Kibosh origin?-- etcetera

Stephen Goranson goranson at DUKE.EDU
Fri Aug 27 13:37:39 UTC 2010


_______________________________________
From: American Dialect Society [ADS-L at LISTSERV.UGA.EDU] On Behalf Of Michael Quinion [wordseditor at WORLDWIDEWORDS.ORG]
Sent: Thursday, August 26, 2010 8:35 AM
To: ADS-L at LISTSERV.UGA.EDU
Subject: [ADS-L] Kibosh origin?

A World Wide Words subscriber suggests that the origin of "kibosh" might
lie in the Hebrew root "c-b-sh" which she tells me means to subjugate or
oppress. She notes that the vernacular usage means to end or to stop and
that it might therefore have been applied by Jews in the sense of the
early English examples. Would someone versed in Hebrew care to comment?

--
Michael Quinion
Editor, World Wide Words
Web: http://www.worldwidewords.org
*******

Since no one else responded, I will. I am relatively more familiar with
ancient Hebrew than with modern Hebrew (though perhaps little was
newly-composed in the 1830s), and even less with Yiddish. I did read everything
in Anatoly Liberman's bibliography, and considerably more. Unless your correspondent
supplied surprisingly-relevant dated sentences, I suggest the proposal has
little to commend it, though I'll read more if you send more. And I could write
more about the proposal of M. Davis, long-time London Hebrew teacher,
should it seem useful.

I wrote some time ago that I am interested in etymology not only for origins
by for how some got lost. History of scholarship; Rezeptionsgeschicte. Thanks
 very much to those who contributed extra documentation and constructive questions!
 One odd response to my proposal included a story of Auk-seeking and pseudo-ornithology,
seemingly (perhaps I'm mistaken?) bizarre proleptic condemnation--not the only time
a proposal here has been dismissed along with questioning of motives. I sent to OED; OED
did not deign to reply pro forma. OED adds quotes freely contributed without
changing likely-bogus etymologies (e.g. Murphy's Law; malarkey) yet OED retains, e.g.,
 the false-dated Hoosier quote. Generous contributor George asked OUP for a response
 on HDAS publication; but silence. Hardly a way to cultivate contributions and improve the OED.
Whence such disdain? Anatoly, more open than many, considered the proposal, though
without giving all the evidence, and qualified his suggestion to seek a "foreign" word, by excluding
ones too "exotic".

I proposed the kibosh is the kurbash, lash.

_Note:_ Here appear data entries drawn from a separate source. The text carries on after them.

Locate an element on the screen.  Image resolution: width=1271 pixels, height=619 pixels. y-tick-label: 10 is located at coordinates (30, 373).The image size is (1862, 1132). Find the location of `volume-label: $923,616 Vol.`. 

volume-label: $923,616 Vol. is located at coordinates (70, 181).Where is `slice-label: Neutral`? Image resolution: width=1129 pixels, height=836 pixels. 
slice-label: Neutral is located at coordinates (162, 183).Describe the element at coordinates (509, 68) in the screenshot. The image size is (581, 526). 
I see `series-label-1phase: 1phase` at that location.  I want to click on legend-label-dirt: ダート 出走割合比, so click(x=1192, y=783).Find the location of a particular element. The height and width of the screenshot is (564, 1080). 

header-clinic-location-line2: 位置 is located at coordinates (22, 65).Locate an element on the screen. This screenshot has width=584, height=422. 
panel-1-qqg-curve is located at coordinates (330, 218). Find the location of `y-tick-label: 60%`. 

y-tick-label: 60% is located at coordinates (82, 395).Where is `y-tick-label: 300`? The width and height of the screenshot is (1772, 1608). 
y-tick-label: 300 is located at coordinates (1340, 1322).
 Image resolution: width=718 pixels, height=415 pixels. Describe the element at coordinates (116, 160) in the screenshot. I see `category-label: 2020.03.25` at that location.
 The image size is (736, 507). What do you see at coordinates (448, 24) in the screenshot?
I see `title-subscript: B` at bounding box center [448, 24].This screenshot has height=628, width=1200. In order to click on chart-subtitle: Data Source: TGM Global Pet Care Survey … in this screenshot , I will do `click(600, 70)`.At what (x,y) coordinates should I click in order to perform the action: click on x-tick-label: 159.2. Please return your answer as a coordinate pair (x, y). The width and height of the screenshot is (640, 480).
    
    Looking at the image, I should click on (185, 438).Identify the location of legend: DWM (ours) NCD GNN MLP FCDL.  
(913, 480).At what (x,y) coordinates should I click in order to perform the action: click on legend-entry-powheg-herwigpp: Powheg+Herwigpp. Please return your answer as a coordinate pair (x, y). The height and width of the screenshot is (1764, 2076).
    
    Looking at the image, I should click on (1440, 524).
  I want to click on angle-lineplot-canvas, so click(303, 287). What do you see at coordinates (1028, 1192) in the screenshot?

Twice in N & Q (1885 and 1901 [also in an Australian book disappeared from GB])
 the following verse, introduced twice:
A returned convict sings:
The "ticket-of-leave" is singing of his gaol comfort and explains:

Oh dear! I can't help a-thinking
they'd knock our profession all to smash
If they'd bring in the kybosh like winking--
That is, they'd introduce the lash.

Apparently, here, as elsewhere,  kybosh equals lash. As does Kurbash.
lash + any of korbadj kurbach kourbach qirbach qurbash courbache corbage kurbash
produces many hits. In addition to the appositions quoted before.
Also, cf. the glossary in The Diana files: the huntress-traveller through history
Fiona Claire Capstick - 2004  Page 332 (confirmed on paper; no mention in the book of
Mary French Sheldon, the 1892 source, though possibly it is not independent attestation)
" kibosh (uncertain [language])  lash or whip."

This list is sometimes quite helpful. Thank you.